• [Exercise goal] Give back an exact copy of the listing that follows, without the pictures.

• [Source material]
####

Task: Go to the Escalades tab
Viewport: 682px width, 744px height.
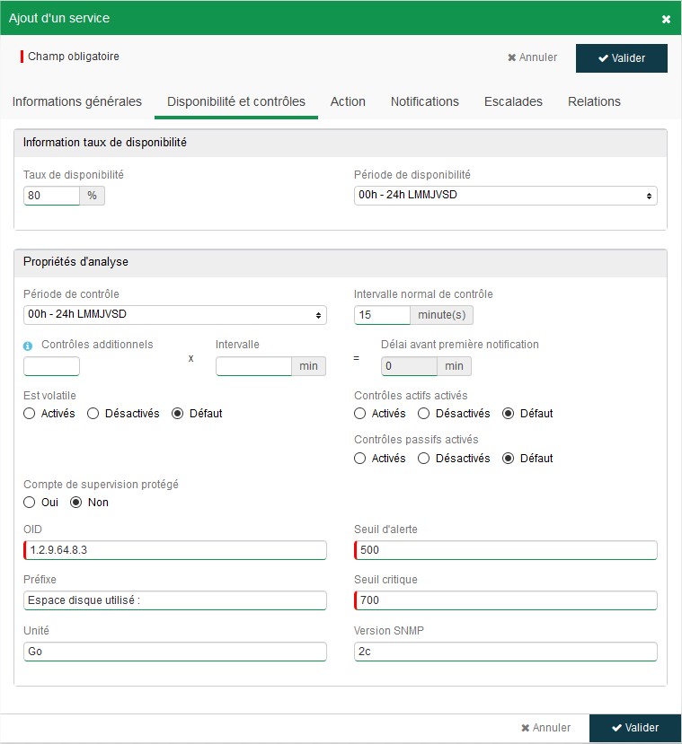Action: point(513,101)
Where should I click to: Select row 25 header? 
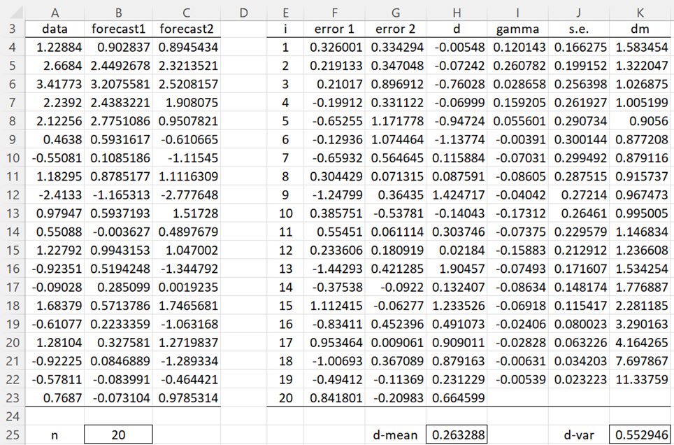point(13,435)
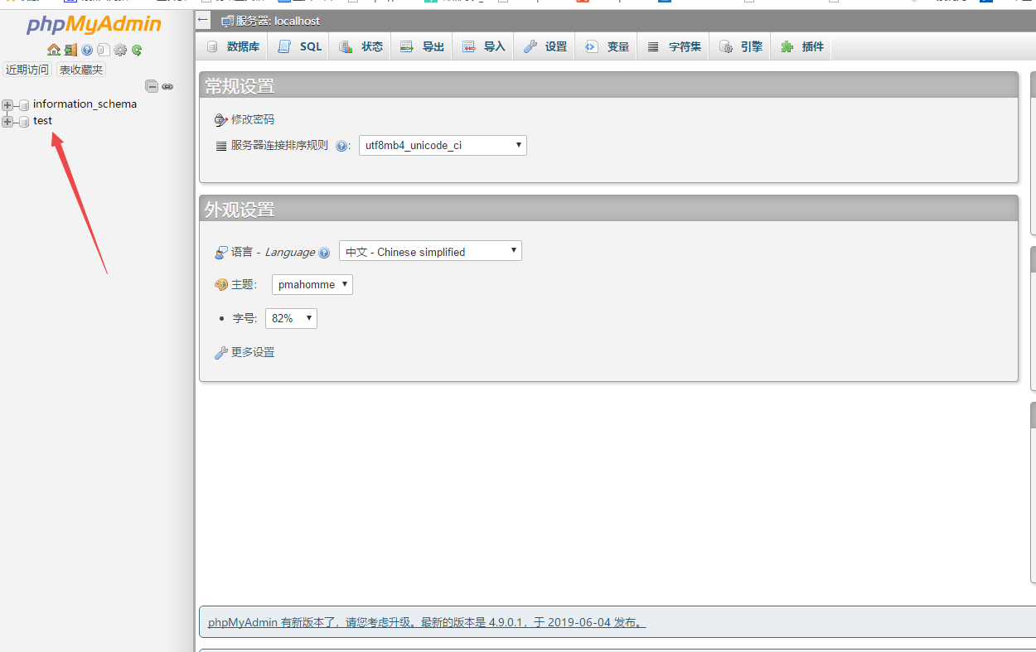This screenshot has width=1036, height=652.
Task: Open the 主题 theme dropdown pmahomme
Action: (x=312, y=284)
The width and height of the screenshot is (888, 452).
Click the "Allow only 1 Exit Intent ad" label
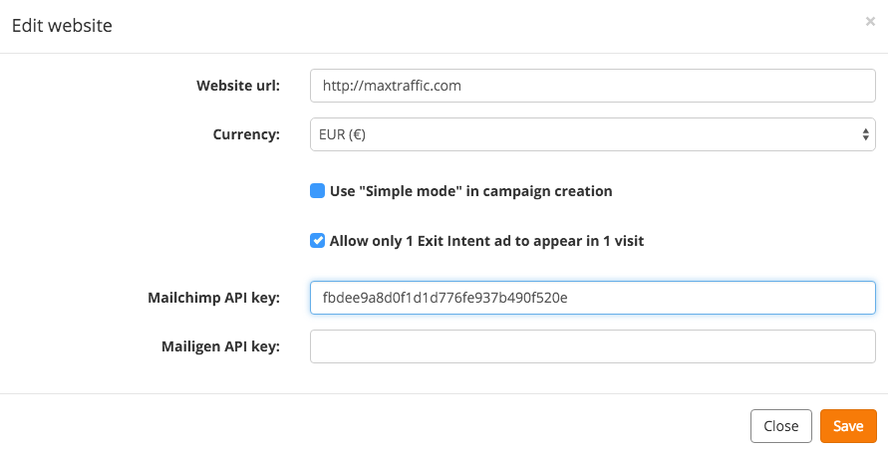(486, 241)
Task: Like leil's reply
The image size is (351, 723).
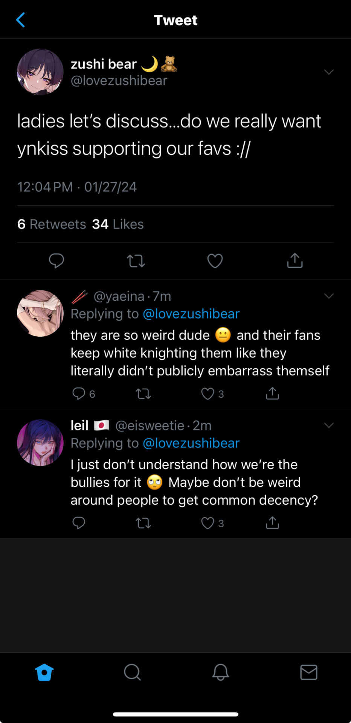Action: pos(208,523)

####

• [Solution to the exercise]
Task: Go to the Escalades tab
Viewport: 682px width, 744px height.
Action: point(513,101)
Where should I click to: Select row 25 header? 
point(13,435)
This screenshot has width=1036, height=652.
Task: Open the 主题 theme dropdown pmahomme
Action: (x=312, y=284)
The width and height of the screenshot is (888, 452).
Click the "Allow only 1 Exit Intent ad" label
(486, 241)
Task: Like leil's reply
The image size is (351, 723).
Action: pos(208,523)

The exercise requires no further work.